The records: Begin

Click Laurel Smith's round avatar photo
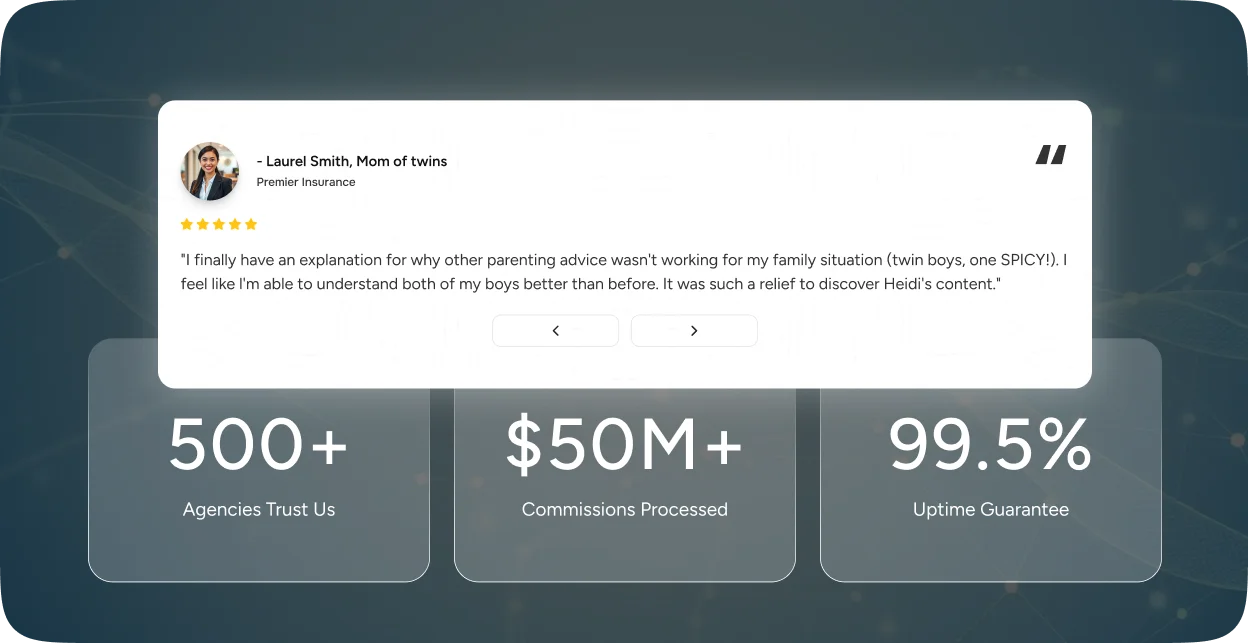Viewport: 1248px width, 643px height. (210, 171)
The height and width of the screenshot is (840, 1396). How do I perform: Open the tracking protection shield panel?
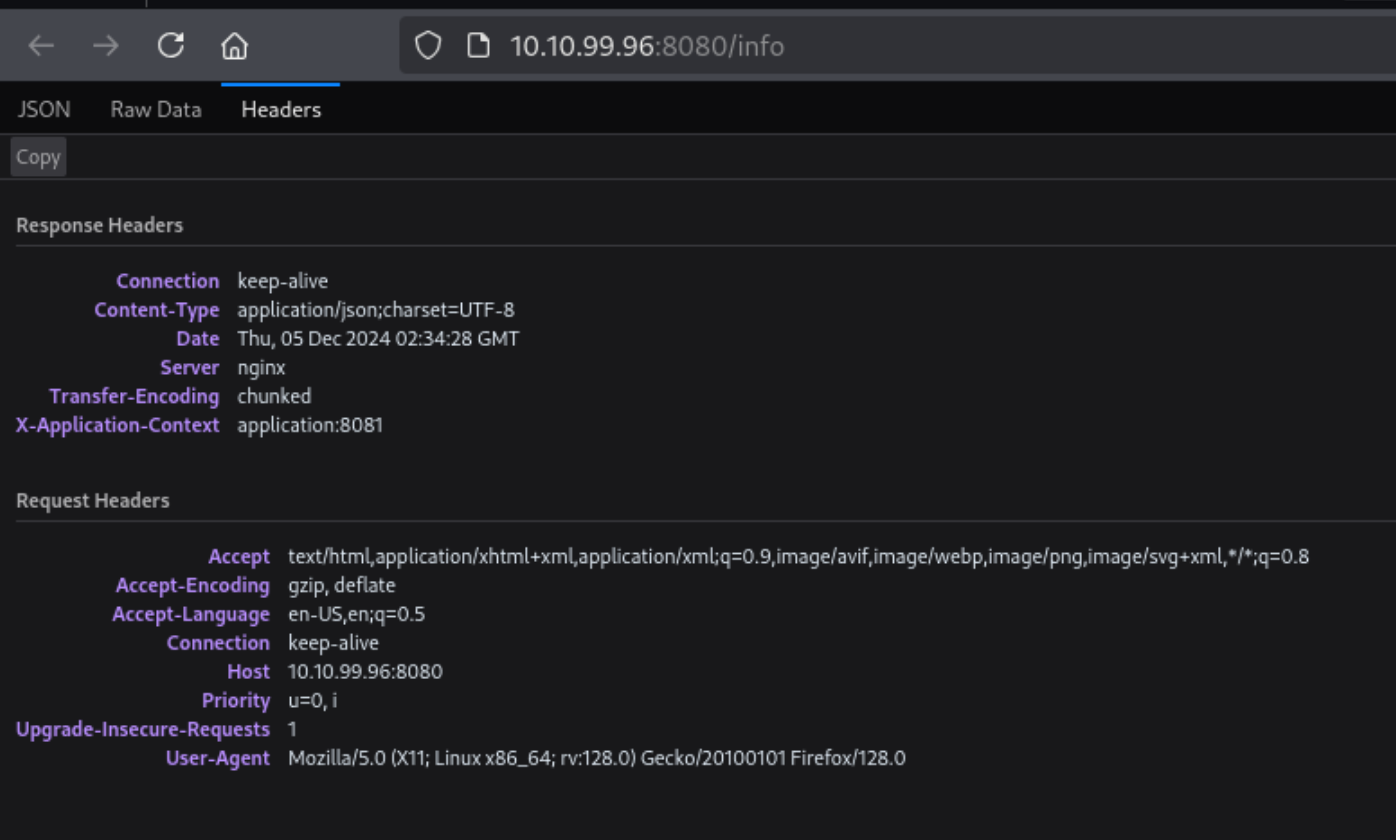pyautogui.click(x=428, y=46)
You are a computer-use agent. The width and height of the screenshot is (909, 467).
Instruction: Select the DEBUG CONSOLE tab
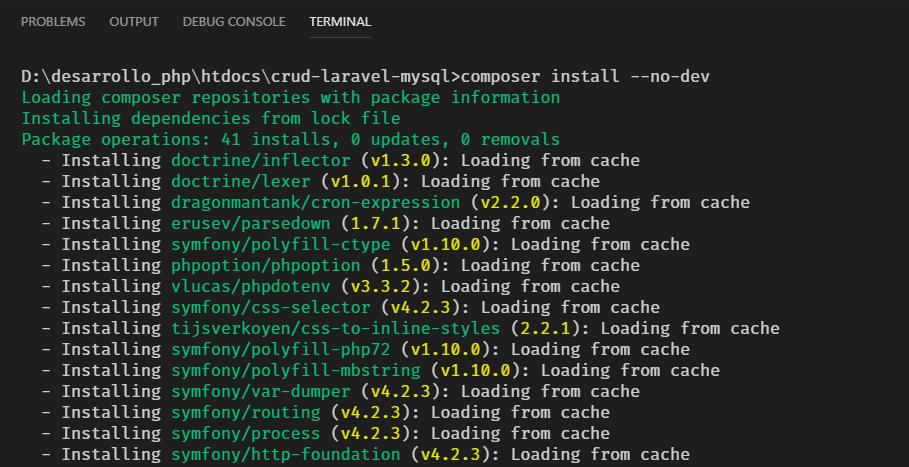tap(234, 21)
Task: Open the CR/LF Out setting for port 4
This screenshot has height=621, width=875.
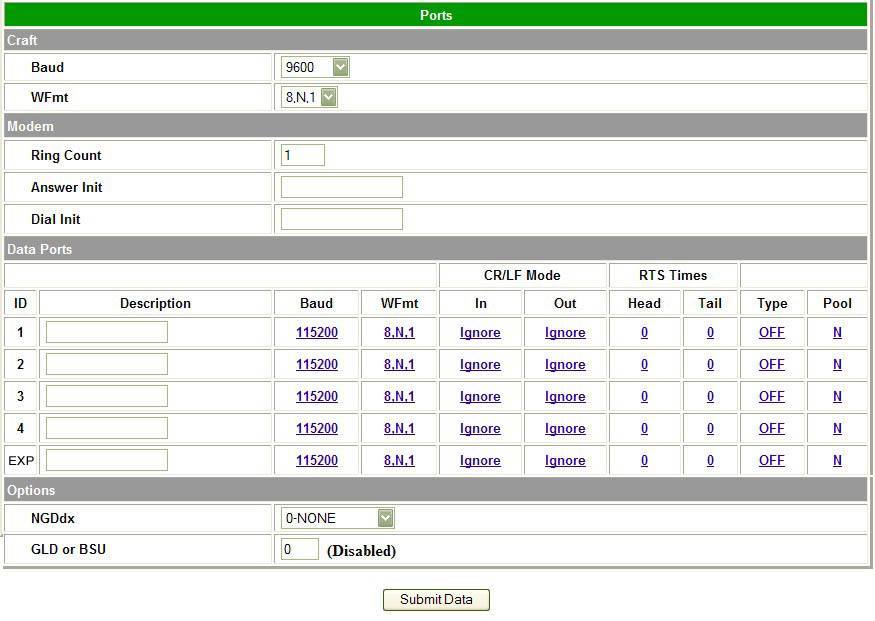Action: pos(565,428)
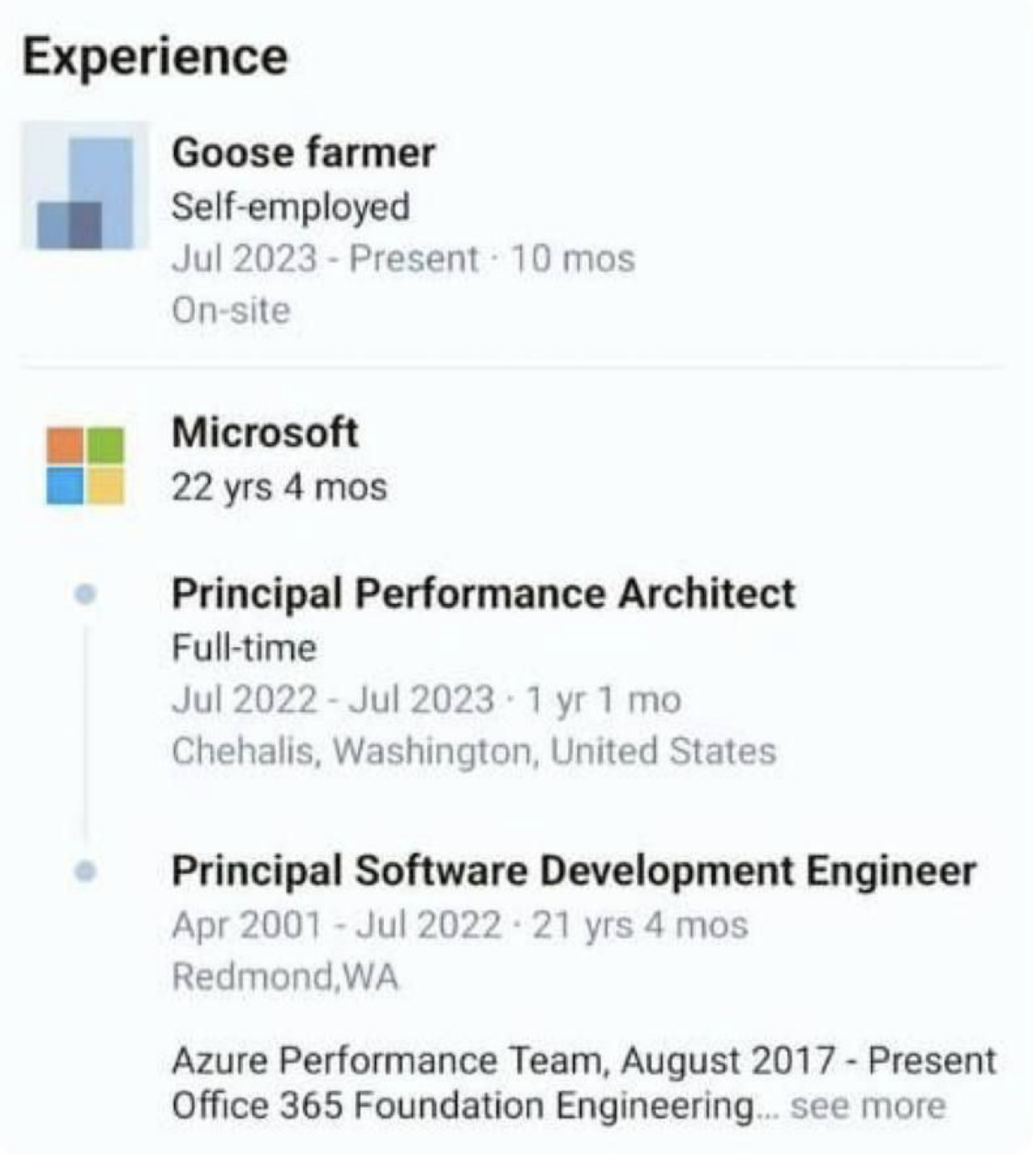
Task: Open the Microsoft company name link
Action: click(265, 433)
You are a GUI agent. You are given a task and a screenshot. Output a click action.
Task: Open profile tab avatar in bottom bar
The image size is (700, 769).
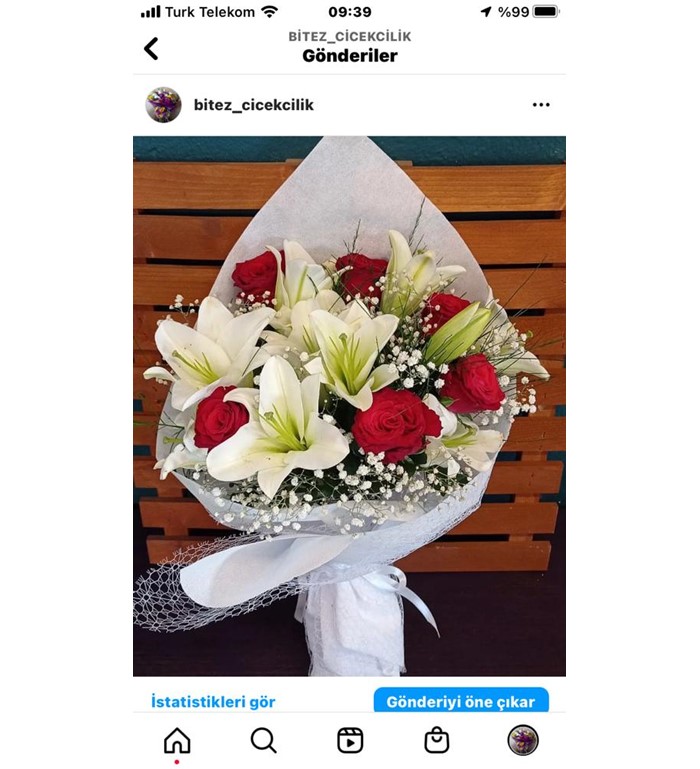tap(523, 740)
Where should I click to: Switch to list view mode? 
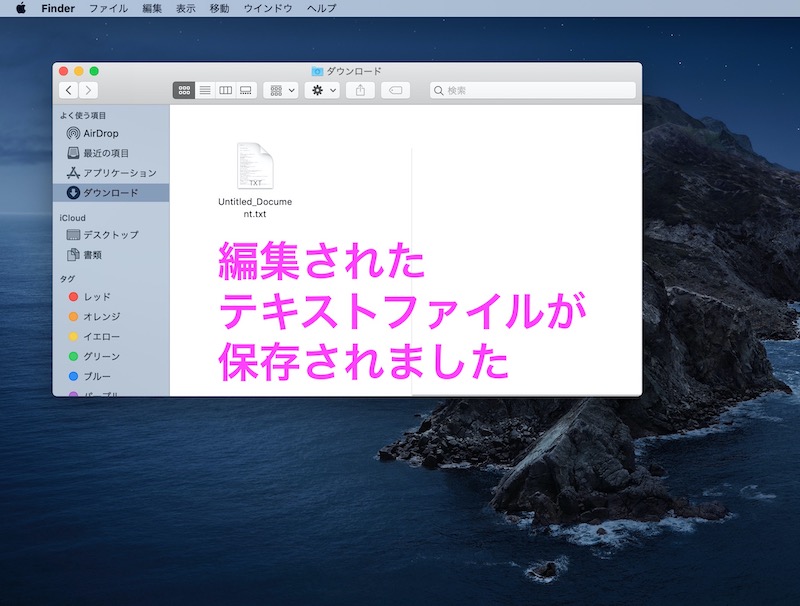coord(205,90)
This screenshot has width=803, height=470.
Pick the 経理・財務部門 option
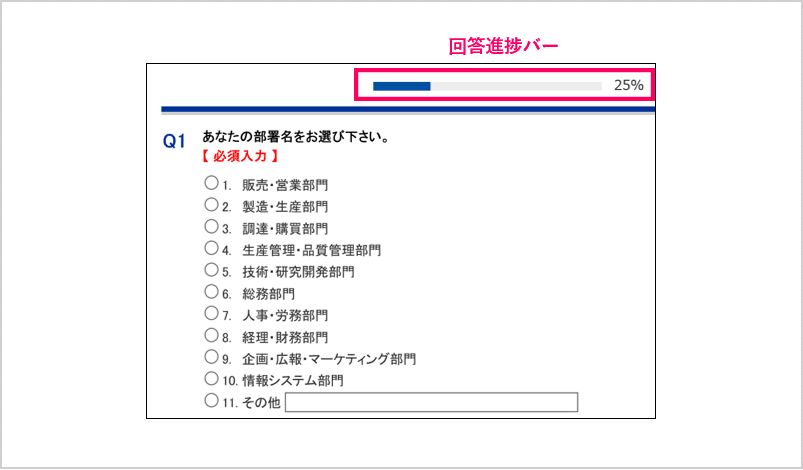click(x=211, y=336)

The records: End

Exercise description:
Leaving the pictures out, write out all the material above exactly.

Result of this exercise:
Click Laurel Smith's round avatar photo
Viewport: 1248px width, 643px height. (210, 171)
The height and width of the screenshot is (840, 1396). How do I perform: Open the tracking protection shield panel?
pyautogui.click(x=428, y=46)
You are a computer-use agent. The width and height of the screenshot is (909, 467).
Instruction: Select the DEBUG CONSOLE tab
tap(234, 21)
Task: Open the CR/LF Out setting for port 4
This screenshot has height=621, width=875.
Action: pos(565,428)
Task: Open the Microsoft company name link
Action: click(265, 433)
You are a GUI agent. You are given a task and a screenshot. Output a click action.
Task: Open profile tab avatar in bottom bar
The image size is (700, 769).
tap(523, 740)
Where should I click to: Switch to list view mode? 
coord(205,90)
This screenshot has width=803, height=470.
Pick the 経理・財務部門 option
click(x=211, y=336)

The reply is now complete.